Data records
▼

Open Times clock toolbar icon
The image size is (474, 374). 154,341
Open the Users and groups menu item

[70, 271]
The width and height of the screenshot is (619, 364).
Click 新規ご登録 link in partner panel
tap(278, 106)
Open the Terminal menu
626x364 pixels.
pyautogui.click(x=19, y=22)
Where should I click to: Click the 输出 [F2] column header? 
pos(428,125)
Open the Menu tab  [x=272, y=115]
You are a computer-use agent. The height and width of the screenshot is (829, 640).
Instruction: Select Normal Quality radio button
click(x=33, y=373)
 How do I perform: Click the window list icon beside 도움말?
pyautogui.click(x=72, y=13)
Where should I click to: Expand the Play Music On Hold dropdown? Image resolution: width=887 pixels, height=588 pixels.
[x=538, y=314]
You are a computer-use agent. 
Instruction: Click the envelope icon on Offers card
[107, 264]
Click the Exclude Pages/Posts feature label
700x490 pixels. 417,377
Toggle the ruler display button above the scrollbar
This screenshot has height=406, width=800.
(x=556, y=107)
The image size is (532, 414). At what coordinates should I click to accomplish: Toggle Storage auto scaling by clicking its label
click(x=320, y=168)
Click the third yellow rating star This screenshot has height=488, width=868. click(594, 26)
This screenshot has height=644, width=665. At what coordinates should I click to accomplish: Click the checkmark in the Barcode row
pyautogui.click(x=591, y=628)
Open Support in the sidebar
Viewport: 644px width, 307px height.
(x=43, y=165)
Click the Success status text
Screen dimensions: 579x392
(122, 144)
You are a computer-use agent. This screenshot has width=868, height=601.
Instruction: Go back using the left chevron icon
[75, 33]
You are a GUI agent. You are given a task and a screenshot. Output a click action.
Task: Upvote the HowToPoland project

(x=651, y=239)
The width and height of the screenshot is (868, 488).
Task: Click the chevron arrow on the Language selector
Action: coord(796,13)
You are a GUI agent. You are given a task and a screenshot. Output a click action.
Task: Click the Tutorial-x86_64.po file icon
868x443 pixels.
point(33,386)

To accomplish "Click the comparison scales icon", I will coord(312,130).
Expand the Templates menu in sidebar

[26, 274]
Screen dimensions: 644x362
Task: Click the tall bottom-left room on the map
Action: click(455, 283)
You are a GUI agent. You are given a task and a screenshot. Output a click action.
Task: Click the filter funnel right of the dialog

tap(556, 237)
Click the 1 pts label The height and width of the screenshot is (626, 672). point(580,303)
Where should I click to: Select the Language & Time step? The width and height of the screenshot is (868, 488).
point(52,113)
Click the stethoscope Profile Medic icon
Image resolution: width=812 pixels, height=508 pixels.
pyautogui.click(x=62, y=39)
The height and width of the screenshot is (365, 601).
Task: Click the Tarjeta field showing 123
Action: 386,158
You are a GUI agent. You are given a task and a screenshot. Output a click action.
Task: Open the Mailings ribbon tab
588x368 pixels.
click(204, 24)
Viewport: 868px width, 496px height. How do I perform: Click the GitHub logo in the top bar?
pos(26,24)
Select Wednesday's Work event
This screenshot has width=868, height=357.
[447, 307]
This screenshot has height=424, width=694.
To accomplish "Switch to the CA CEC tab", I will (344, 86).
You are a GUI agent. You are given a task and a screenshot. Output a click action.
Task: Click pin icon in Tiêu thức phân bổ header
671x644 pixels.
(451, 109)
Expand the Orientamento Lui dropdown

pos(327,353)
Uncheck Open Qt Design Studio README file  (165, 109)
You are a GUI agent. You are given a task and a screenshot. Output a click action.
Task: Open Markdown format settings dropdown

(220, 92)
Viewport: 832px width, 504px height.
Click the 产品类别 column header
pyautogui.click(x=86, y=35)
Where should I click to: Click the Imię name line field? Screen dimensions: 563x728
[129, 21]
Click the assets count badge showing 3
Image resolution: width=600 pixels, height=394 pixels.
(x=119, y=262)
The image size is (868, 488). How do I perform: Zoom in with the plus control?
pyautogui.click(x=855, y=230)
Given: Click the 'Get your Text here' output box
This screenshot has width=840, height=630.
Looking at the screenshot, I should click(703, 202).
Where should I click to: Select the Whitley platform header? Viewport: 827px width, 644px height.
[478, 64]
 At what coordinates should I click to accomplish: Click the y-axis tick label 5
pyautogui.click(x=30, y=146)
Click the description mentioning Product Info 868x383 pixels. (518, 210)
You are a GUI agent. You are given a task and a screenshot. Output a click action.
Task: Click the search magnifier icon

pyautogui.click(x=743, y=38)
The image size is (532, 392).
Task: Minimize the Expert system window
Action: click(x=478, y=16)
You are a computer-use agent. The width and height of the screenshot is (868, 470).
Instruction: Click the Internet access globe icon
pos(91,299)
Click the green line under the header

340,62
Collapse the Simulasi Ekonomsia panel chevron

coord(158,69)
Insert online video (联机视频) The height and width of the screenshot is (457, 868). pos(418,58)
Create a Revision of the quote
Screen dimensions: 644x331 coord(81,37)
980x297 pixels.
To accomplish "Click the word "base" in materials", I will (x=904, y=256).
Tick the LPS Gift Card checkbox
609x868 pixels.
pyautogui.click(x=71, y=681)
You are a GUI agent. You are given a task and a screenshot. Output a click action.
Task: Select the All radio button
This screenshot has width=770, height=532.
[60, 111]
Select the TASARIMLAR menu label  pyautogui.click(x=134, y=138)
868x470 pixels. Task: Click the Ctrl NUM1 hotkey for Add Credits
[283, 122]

▲

* **AIM OF THE TASK**
Copy out every line of the material above, keeping each one unchanged.

* **RESULT FOR THIS TASK**
Open Times clock toolbar icon
The image size is (474, 374). 154,341
Open the Users and groups menu item

[70, 271]
The width and height of the screenshot is (619, 364).
Click 新規ご登録 link in partner panel
tap(278, 106)
Open the Terminal menu
626x364 pixels.
pyautogui.click(x=19, y=22)
Where should I click to: Click the 输出 [F2] column header? 
pos(428,125)
Open the Menu tab  [x=272, y=115]
You are a computer-use agent. The height and width of the screenshot is (829, 640).
Instruction: Select Normal Quality radio button
click(x=33, y=373)
 How do I perform: Click the window list icon beside 도움말?
pyautogui.click(x=72, y=13)
Where should I click to: Expand the Play Music On Hold dropdown? Image resolution: width=887 pixels, height=588 pixels.
[x=538, y=314]
You are a computer-use agent. 
Instruction: Click the envelope icon on Offers card
[107, 264]
Click the Exclude Pages/Posts feature label
700x490 pixels. 417,377
Toggle the ruler display button above the scrollbar
This screenshot has height=406, width=800.
(x=556, y=107)
The image size is (532, 414). At what coordinates should I click to accomplish: Toggle Storage auto scaling by clicking its label
click(x=320, y=168)
Click the third yellow rating star This screenshot has height=488, width=868. click(594, 26)
This screenshot has height=644, width=665. At what coordinates should I click to accomplish: Click the checkmark in the Barcode row
pyautogui.click(x=591, y=628)
Open Support in the sidebar
Viewport: 644px width, 307px height.
(x=43, y=165)
Click the Success status text
Screen dimensions: 579x392
(122, 144)
You are a computer-use agent. This screenshot has width=868, height=601.
Instruction: Go back using the left chevron icon
[75, 33]
You are a GUI agent. You are given a task and a screenshot. Output a click action.
Task: Upvote the HowToPoland project

(x=651, y=239)
The width and height of the screenshot is (868, 488).
Task: Click the chevron arrow on the Language selector
Action: coord(796,13)
You are a GUI agent. You are given a task and a screenshot. Output a click action.
Task: Click the Tutorial-x86_64.po file icon
868x443 pixels.
point(33,386)

To accomplish "Click the comparison scales icon", I will coord(312,130).
Expand the Templates menu in sidebar

[26, 274]
Screen dimensions: 644x362
Task: Click the tall bottom-left room on the map
Action: click(455, 283)
You are a GUI agent. You are given a task and a screenshot. Output a click action.
Task: Click the filter funnel right of the dialog

tap(556, 237)
Click the 1 pts label The height and width of the screenshot is (626, 672). point(580,303)
Where should I click to: Select the Language & Time step? The width and height of the screenshot is (868, 488).
point(52,113)
Click the stethoscope Profile Medic icon
Image resolution: width=812 pixels, height=508 pixels.
pyautogui.click(x=62, y=39)
The height and width of the screenshot is (365, 601).
Task: Click the Tarjeta field showing 123
Action: 386,158
You are a GUI agent. You are given a task and a screenshot. Output a click action.
Task: Open the Mailings ribbon tab
588x368 pixels.
click(204, 24)
Viewport: 868px width, 496px height. How do I perform: Click the GitHub logo in the top bar?
pos(26,24)
Select Wednesday's Work event
This screenshot has width=868, height=357.
[447, 307]
This screenshot has height=424, width=694.
To accomplish "Switch to the CA CEC tab", I will (344, 86).
You are a GUI agent. You are given a task and a screenshot. Output a click action.
Task: Click pin icon in Tiêu thức phân bổ header
671x644 pixels.
(451, 109)
Expand the Orientamento Lui dropdown

pos(327,353)
Uncheck Open Qt Design Studio README file  (165, 109)
You are a GUI agent. You are given a task and a screenshot. Output a click action.
Task: Open Markdown format settings dropdown

(220, 92)
Viewport: 832px width, 504px height.
Click the 产品类别 column header
pyautogui.click(x=86, y=35)
Where should I click to: Click the Imię name line field? Screen dimensions: 563x728
[129, 21]
Click the assets count badge showing 3
Image resolution: width=600 pixels, height=394 pixels.
(x=119, y=262)
The image size is (868, 488). How do I perform: Zoom in with the plus control?
pyautogui.click(x=855, y=230)
Given: Click the 'Get your Text here' output box
This screenshot has width=840, height=630.
Looking at the screenshot, I should click(703, 202).
Where should I click to: Select the Whitley platform header? Viewport: 827px width, 644px height.
[478, 64]
 At what coordinates should I click to accomplish: Click the y-axis tick label 5
pyautogui.click(x=30, y=146)
Click the description mentioning Product Info 868x383 pixels. (518, 210)
You are a GUI agent. You are given a task and a screenshot. Output a click action.
Task: Click the search magnifier icon

pyautogui.click(x=743, y=38)
The image size is (532, 392).
Task: Minimize the Expert system window
Action: click(x=478, y=16)
You are a computer-use agent. The width and height of the screenshot is (868, 470).
Instruction: Click the Internet access globe icon
pos(91,299)
Click the green line under the header

340,62
Collapse the Simulasi Ekonomsia panel chevron

coord(158,69)
Insert online video (联机视频) The height and width of the screenshot is (457, 868). pos(418,58)
Create a Revision of the quote
Screen dimensions: 644x331 coord(81,37)
980x297 pixels.
To accomplish "Click the word "base" in materials", I will (x=904, y=256).
Tick the LPS Gift Card checkbox
609x868 pixels.
pyautogui.click(x=71, y=681)
You are a GUI agent. You are given a task and a screenshot. Output a click action.
Task: Select the All radio button
This screenshot has width=770, height=532.
[60, 111]
Select the TASARIMLAR menu label  pyautogui.click(x=134, y=138)
868x470 pixels. Task: Click the Ctrl NUM1 hotkey for Add Credits
[283, 122]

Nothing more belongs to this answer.